Neste sentido, o Dia de Finados não é dia de celebração da morte, pois em Cristo Jesus a morte perdeu o seu poder, marcando apenas uma leve pausa na existência cristã. Na morte, a força de Deus se manifesta e a vida ressurge. Unidos a Jesus na morte, os cristãos participam da ressurreição.

Antes de participar da morte de Cristo, os seguidores de Jesus fazem a mesma opção que ele fez, ou seja, lutam contra as injustiças geradoras de morte no mundo. As lutas pela vida dos injustiçados já é participação na paixão, morte e ressurreição de Jesus. É nesta perspectiva, que a morte dos mártires não é sinal de derrota nem de desgraça, mas de ressurreição. Os cristãos autênticos não tem medo da morte, pois sabem que o Deus e Pai de Jesus é fiel, permanecendo com os seus filhos na morte para dar-lhes a vida.

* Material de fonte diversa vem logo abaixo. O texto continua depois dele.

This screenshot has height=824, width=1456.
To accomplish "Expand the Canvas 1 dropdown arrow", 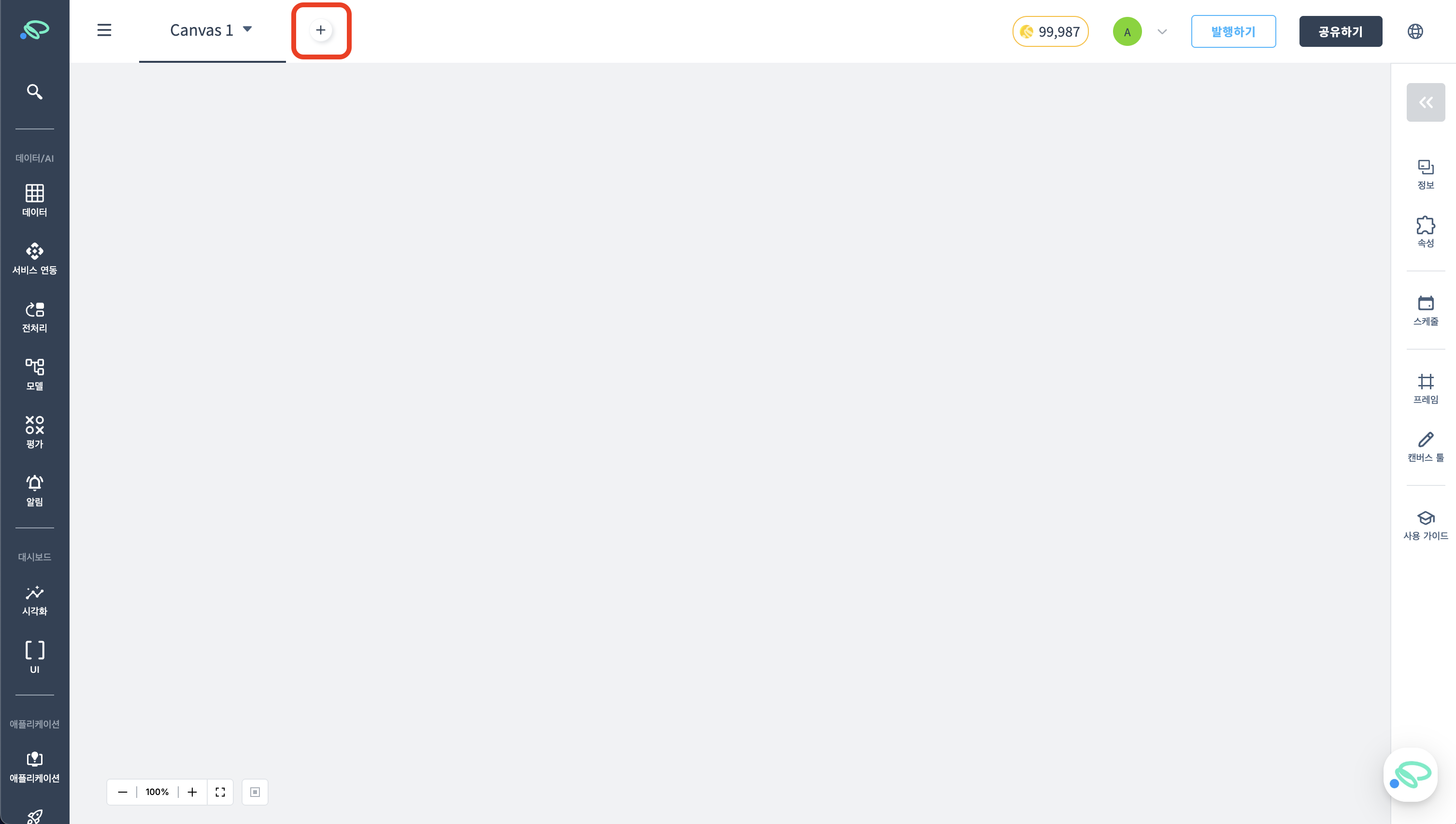I will 247,29.
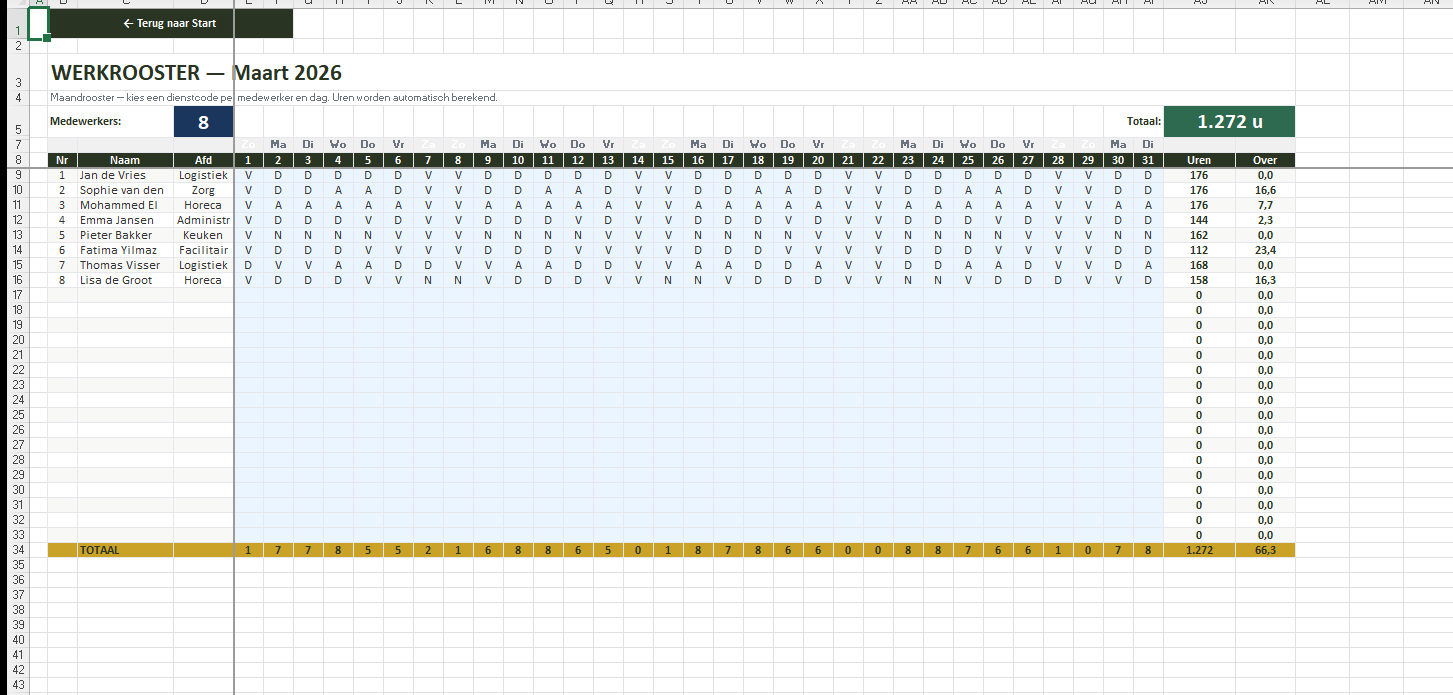Click the Uren column header cell
Image resolution: width=1453 pixels, height=695 pixels.
pos(1198,159)
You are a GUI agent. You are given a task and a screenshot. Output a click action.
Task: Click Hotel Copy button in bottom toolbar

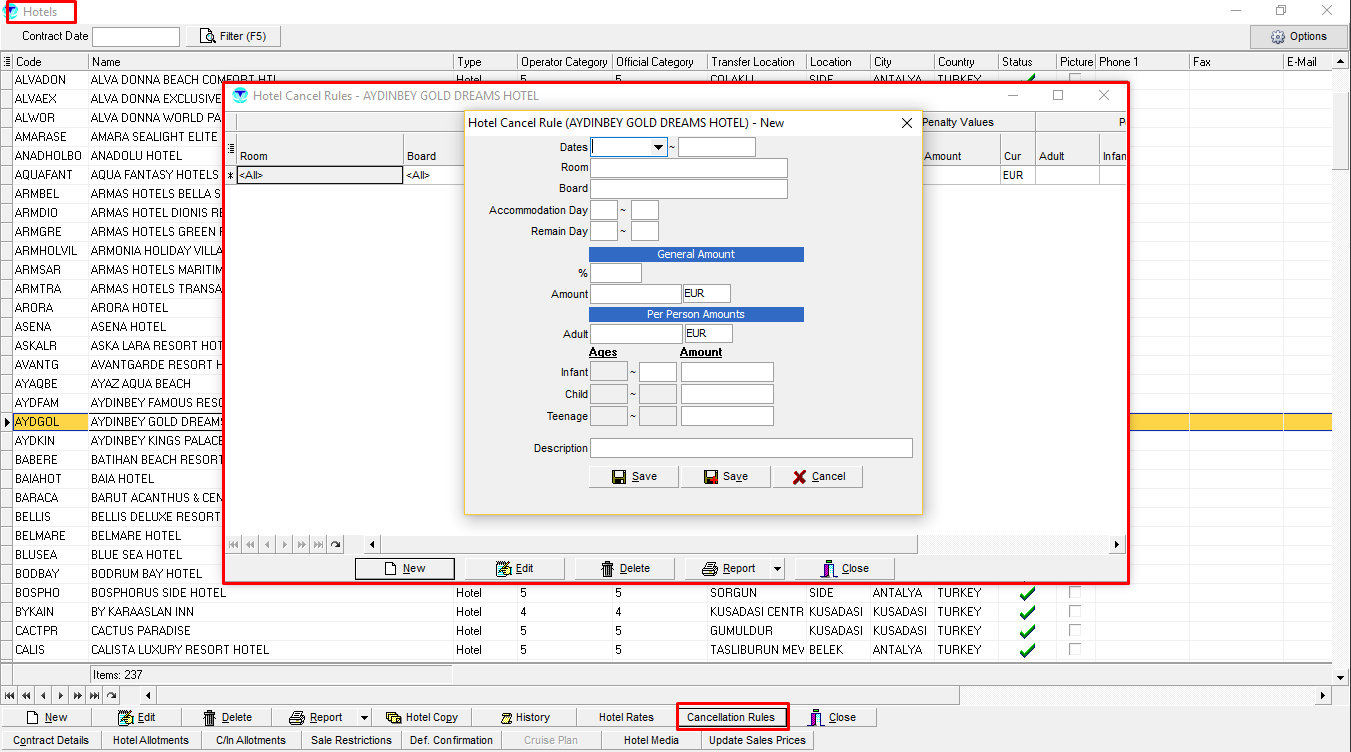point(421,717)
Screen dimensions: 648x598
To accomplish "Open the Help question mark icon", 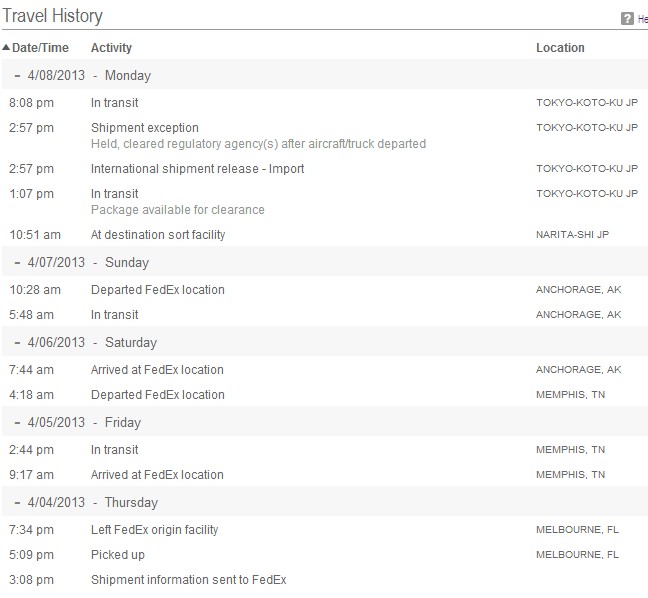I will click(627, 19).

Por fim, é preciso dizer que a morte nos recorda da transitoriedade de todas as coisas. Ela nos ensina que somos mais felizes quando vivemos despojadamente, sem nos apegarmos a nada nem a ninguém. A morte das mulheres e homens livres é suave e benfazeja. Quando apegados à riqueza, ao poder e ao prestígio, o ser humano sofre desnecessariamente com a morte, pois esta acaba com os apegos.  

Assim, a morte é a palavra final da liberdade. Uma vez morto, o homem nada possui. Em um mundo marcado pelo materialismo e consumismo, a notícia da própria morte causa angústia e medo. Para os que creem em Jesus e vivem conforme seu mandamento, “é morrendo que se vive para a vida eterna”.